Please give me as much notice as possible so I can write as detailed a letter as I would like. At least a month is reasonable. If you ask me on less than a month's notice, you should expect the letter to be submitted late. If you give me too little notice, your letter will necessarily be rushed, which does no one any good. Sending me your support materials a week before the deadline is not a good idea.

(The number of letters varies widely by individual. If you need a letter on short notice, you should strongly consider asking someone else.)

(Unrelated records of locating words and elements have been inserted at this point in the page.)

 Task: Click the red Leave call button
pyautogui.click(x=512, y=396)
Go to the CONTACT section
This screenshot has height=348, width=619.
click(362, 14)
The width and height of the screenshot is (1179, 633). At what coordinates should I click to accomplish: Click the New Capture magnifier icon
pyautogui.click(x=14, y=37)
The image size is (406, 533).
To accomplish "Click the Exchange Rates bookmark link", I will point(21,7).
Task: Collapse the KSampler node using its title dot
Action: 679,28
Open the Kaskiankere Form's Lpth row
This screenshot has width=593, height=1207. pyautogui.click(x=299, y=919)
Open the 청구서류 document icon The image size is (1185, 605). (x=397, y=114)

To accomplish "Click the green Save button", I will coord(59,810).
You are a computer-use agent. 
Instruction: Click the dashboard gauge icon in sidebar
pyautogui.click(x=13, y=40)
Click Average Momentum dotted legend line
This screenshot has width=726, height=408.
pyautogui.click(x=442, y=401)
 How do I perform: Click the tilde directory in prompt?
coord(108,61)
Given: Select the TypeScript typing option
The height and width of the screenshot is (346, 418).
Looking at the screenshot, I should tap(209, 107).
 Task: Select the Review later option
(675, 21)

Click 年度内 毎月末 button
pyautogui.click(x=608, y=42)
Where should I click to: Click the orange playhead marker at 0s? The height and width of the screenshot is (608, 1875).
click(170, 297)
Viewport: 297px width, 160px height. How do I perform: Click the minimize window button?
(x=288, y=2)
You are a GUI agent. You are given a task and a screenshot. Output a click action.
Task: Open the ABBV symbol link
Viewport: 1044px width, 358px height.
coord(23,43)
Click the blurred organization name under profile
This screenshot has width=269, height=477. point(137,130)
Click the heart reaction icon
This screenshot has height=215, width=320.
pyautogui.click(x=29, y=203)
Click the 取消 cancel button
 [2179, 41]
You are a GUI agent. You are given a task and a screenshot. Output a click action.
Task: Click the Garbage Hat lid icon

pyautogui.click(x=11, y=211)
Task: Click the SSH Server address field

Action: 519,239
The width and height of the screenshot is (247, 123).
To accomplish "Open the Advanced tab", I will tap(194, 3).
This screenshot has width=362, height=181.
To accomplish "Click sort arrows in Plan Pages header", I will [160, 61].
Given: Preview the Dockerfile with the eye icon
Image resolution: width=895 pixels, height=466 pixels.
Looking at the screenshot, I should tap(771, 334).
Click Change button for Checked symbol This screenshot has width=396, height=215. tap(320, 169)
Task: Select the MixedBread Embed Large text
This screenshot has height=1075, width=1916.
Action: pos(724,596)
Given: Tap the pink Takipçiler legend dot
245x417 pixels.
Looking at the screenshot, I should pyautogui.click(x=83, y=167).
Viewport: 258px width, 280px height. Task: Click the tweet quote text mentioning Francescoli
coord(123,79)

You want to help your recommender write as detailed a letter as possible. Here are things that would help me. Only some may apply to you. I will likely only start writing your letter once I have all the information I would like --- there is always someone else's letter I can write first.

  • CV/resume
  • transcript (if you are an undergrad)
  • everything you will submit with your application (e.g. personal essay, research summary, research proposal); very good drafts will do in a pinch. Corollary: finish your part of the application early.
  • if you are an undergrad applying to a special program of some sort: information about the program you are applying to (e.g. the official program announcement), and what they are looking for
  • if you have taken a course from me: please tell me what class, which quarter you took it, and what your grade was. Note: if you did not get an A from me, you will likely wish to ask someone else for a letter instead.
  • if relevant (only for more senior people, and occasionally grad students and even the odd undergrad): copies of papers (electronic links suffice)
  • Who else is writing you a letter (so I can say things that might not otherwise be covered)?
  • Where are you applying (e.g. list of schools)? Are there any that deserve special mention for some reason?
  • When do you need the letter by (e.g. when should it be in the mail)? How do I get it to where it needs to go? (On a related note: it is the responsibility of the applicant to keep reminding the writer about the deadline. I've been very good in the past, but with many letters, there's always the chance something bad might happen.)
  • Is there anything in particular you would like me to address? (Are there particular theorems/papers you hope I'll write about? Are there theorems/papers that others will say more about?) Are there particular qualities you would prefer that I discuss?
  • any other information that might have a chance of helping me
    If you want to see other peoples' advice or requirements about recommendations, you can visit the pages of Keith Conrad, Megumi Harada, Rob Pollack, or Tom Roby. (I got these links from Keith Conrad's page.)